DANE DO ZADANIA -
⟨
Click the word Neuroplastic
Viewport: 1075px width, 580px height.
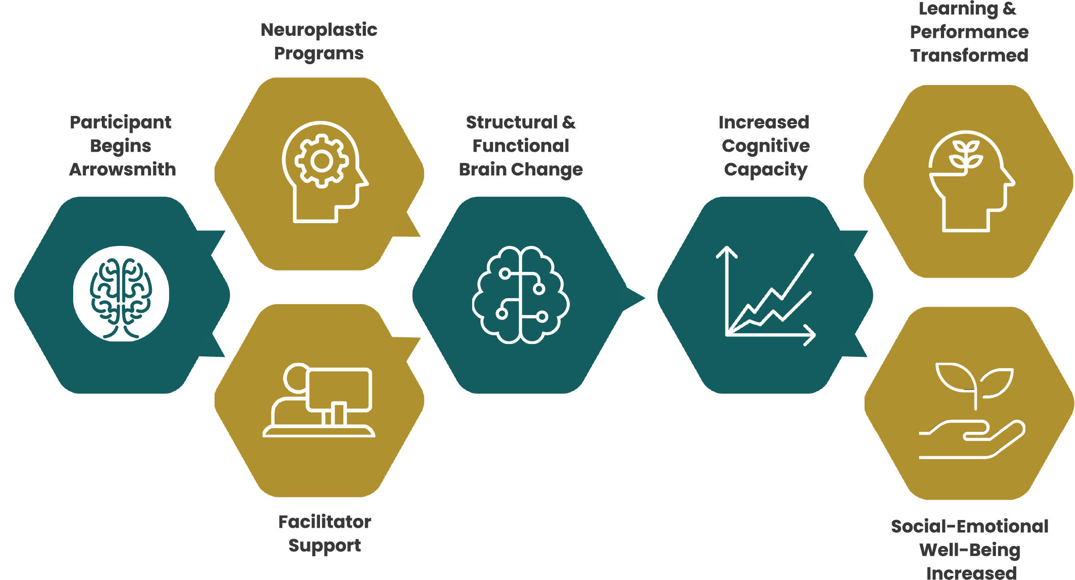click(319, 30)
⟩
⟨
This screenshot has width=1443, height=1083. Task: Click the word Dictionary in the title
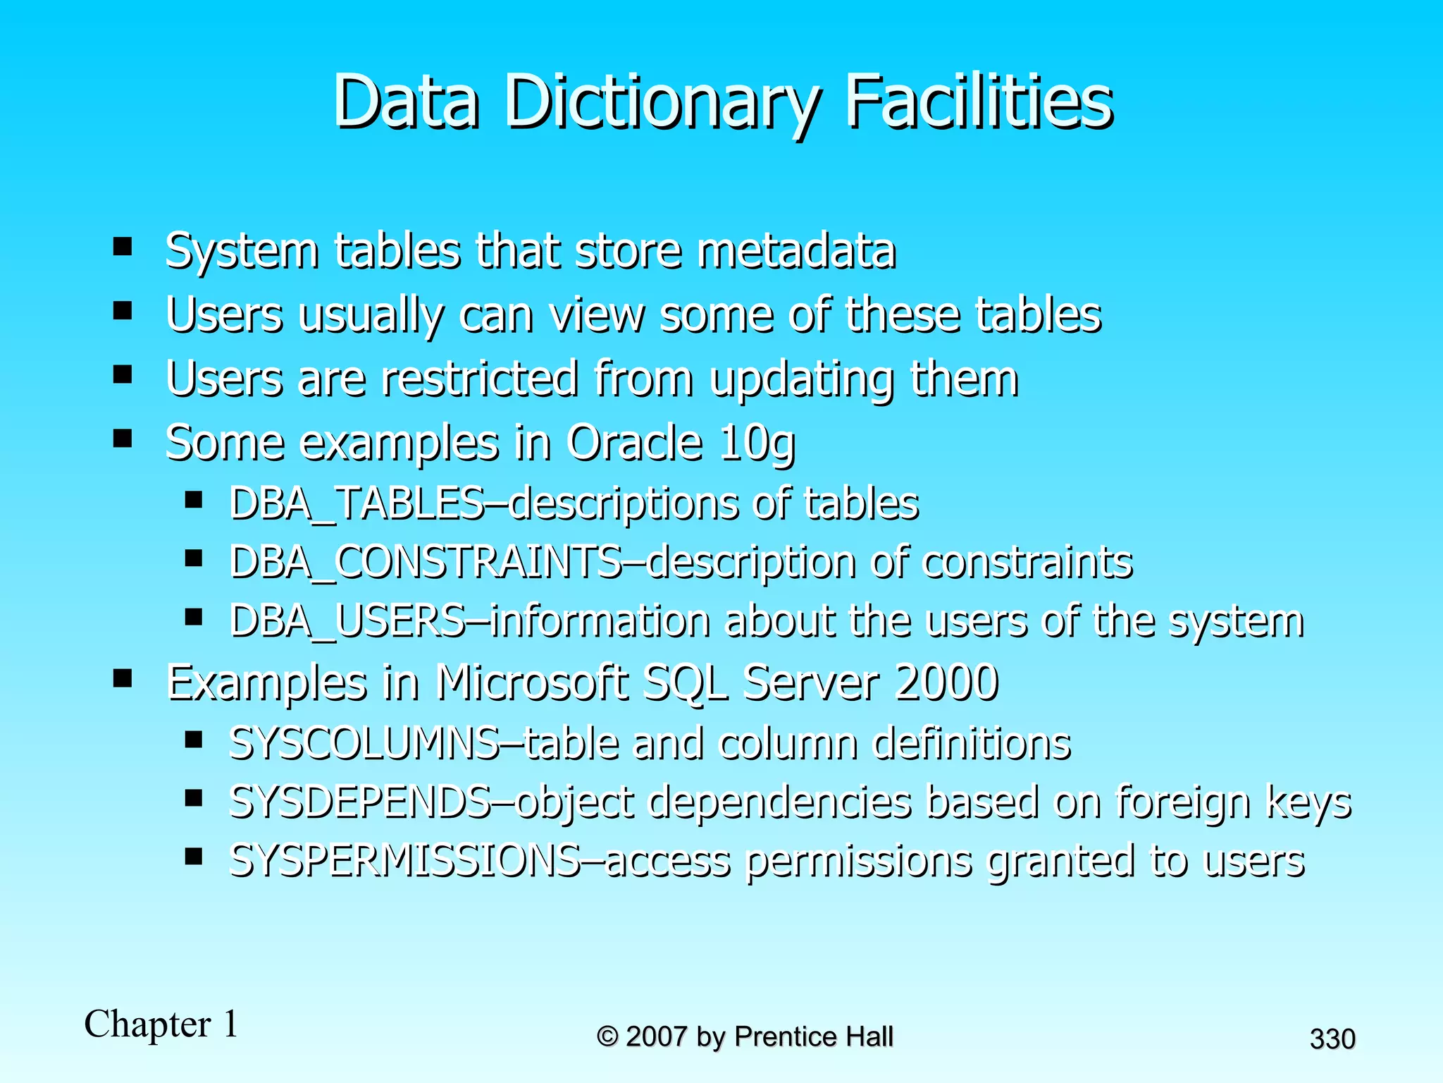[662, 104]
⟩
⟨
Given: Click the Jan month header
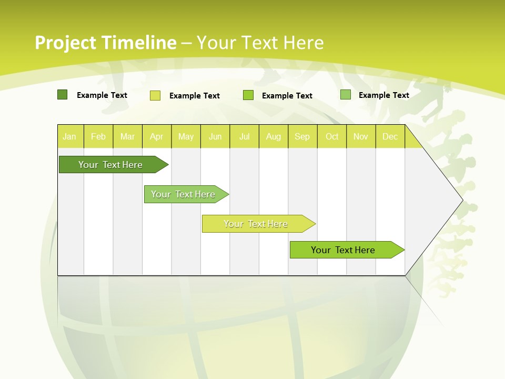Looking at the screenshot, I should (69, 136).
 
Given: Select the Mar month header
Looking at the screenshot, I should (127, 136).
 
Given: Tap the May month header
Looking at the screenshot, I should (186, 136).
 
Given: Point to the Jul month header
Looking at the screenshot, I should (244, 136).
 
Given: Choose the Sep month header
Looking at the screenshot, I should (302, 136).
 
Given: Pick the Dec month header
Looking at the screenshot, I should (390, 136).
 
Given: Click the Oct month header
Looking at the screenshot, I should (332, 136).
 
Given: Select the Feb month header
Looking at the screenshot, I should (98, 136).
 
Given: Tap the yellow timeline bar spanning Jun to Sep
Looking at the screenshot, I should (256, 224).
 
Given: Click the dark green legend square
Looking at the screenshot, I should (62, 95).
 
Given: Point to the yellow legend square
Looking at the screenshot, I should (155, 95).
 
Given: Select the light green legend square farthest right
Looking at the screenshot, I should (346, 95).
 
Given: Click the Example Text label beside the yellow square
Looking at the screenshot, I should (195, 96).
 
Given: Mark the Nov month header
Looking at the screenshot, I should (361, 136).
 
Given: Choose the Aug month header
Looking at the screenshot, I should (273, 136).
⟩
ĆWICZENIE - Przepisz z zapisów powyżej wszystkie wiersze, zaczynając od wiersza z "Given: Click the Jan month header" i kończąc na wierszu z "Given: Point to the Jul month header", razem z poleceniami, przesuwając o -138 każdą współrzędną w odpowiedziach. Obrazy pomiń.

ROZWIĄZANIE -
Given: Click the Jan month header
Looking at the screenshot, I should (-69, -2).
 
Given: Select the Mar month header
Looking at the screenshot, I should (-11, -2).
 
Given: Tap the May month header
Looking at the screenshot, I should (48, -2).
 
Given: Point to the Jul month header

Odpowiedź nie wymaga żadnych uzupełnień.